All lines below are to be transcribed exactly.

====== Material for the task ======

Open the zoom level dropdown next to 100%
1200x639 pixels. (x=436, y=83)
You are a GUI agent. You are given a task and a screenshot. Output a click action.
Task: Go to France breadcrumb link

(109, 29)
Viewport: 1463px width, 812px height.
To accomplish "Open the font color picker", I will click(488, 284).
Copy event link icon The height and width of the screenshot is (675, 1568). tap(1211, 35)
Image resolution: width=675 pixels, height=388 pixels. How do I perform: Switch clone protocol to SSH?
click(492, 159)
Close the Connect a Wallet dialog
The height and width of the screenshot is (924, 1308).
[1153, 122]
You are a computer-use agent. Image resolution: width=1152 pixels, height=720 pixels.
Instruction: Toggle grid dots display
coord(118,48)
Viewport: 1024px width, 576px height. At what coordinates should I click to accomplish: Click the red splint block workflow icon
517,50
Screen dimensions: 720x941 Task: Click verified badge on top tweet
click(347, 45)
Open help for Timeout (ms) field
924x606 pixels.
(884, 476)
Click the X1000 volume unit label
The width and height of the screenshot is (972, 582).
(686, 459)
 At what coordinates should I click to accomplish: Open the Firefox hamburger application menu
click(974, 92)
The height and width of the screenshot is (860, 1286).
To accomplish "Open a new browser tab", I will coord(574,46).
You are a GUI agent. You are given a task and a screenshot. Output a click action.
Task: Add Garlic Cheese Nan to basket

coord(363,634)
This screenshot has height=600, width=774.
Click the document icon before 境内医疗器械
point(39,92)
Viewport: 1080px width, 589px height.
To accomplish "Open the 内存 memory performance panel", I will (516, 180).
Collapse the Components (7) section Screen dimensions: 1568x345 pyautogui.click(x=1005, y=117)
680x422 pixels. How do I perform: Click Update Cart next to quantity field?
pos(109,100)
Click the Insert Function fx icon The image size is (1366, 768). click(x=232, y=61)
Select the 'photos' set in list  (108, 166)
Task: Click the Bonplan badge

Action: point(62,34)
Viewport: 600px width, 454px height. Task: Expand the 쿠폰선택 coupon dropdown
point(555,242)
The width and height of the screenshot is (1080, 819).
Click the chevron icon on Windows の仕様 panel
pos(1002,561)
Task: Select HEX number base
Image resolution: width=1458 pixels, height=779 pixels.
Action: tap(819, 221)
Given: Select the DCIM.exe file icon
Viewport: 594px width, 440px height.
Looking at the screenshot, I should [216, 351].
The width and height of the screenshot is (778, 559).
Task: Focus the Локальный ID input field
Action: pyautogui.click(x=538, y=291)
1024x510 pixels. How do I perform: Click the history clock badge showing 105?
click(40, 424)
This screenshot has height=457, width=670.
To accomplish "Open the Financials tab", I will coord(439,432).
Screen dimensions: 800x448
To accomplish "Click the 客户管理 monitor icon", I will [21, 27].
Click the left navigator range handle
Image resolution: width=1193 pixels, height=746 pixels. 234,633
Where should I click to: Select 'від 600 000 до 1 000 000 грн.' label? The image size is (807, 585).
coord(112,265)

======

Your solution
Open the zoom level dropdown next to 100%
1200x639 pixels. (x=436, y=83)
You are a GUI agent. You are given a task and a screenshot. Output a click action.
Task: Go to France breadcrumb link

(109, 29)
Viewport: 1463px width, 812px height.
To accomplish "Open the font color picker", I will click(488, 284).
Copy event link icon The height and width of the screenshot is (675, 1568). tap(1211, 35)
Image resolution: width=675 pixels, height=388 pixels. How do I perform: Switch clone protocol to SSH?
click(492, 159)
Close the Connect a Wallet dialog
The height and width of the screenshot is (924, 1308).
[1153, 122]
You are a computer-use agent. Image resolution: width=1152 pixels, height=720 pixels.
Instruction: Toggle grid dots display
coord(118,48)
Viewport: 1024px width, 576px height. At what coordinates should I click to accomplish: Click the red splint block workflow icon
517,50
Screen dimensions: 720x941 Task: Click verified badge on top tweet
click(347, 45)
Open help for Timeout (ms) field
924x606 pixels.
(884, 476)
Click the X1000 volume unit label
The width and height of the screenshot is (972, 582).
(686, 459)
 At what coordinates should I click to accomplish: Open the Firefox hamburger application menu
click(974, 92)
The height and width of the screenshot is (860, 1286).
To accomplish "Open a new browser tab", I will coord(574,46).
You are a GUI agent. You are given a task and a screenshot. Output a click action.
Task: Add Garlic Cheese Nan to basket

coord(363,634)
This screenshot has height=600, width=774.
Click the document icon before 境内医疗器械
point(39,92)
Viewport: 1080px width, 589px height.
To accomplish "Open the 内存 memory performance panel", I will (516, 180).
Collapse the Components (7) section Screen dimensions: 1568x345 pyautogui.click(x=1005, y=117)
680x422 pixels. How do I perform: Click Update Cart next to quantity field?
pos(109,100)
Click the Insert Function fx icon The image size is (1366, 768). click(x=232, y=61)
Select the 'photos' set in list  (108, 166)
Task: Click the Bonplan badge

Action: point(62,34)
Viewport: 600px width, 454px height. Task: Expand the 쿠폰선택 coupon dropdown
point(555,242)
The width and height of the screenshot is (1080, 819).
Click the chevron icon on Windows の仕様 panel
pos(1002,561)
Task: Select HEX number base
Image resolution: width=1458 pixels, height=779 pixels.
Action: tap(819, 221)
Given: Select the DCIM.exe file icon
Viewport: 594px width, 440px height.
Looking at the screenshot, I should [216, 351].
The width and height of the screenshot is (778, 559).
Task: Focus the Локальный ID input field
Action: pyautogui.click(x=538, y=291)
1024x510 pixels. How do I perform: Click the history clock badge showing 105?
click(40, 424)
This screenshot has height=457, width=670.
To accomplish "Open the Financials tab", I will coord(439,432).
Screen dimensions: 800x448
To accomplish "Click the 客户管理 monitor icon", I will [21, 27].
Click the left navigator range handle
Image resolution: width=1193 pixels, height=746 pixels. 234,633
Where should I click to: Select 'від 600 000 до 1 000 000 грн.' label? The image size is (807, 585).
coord(112,265)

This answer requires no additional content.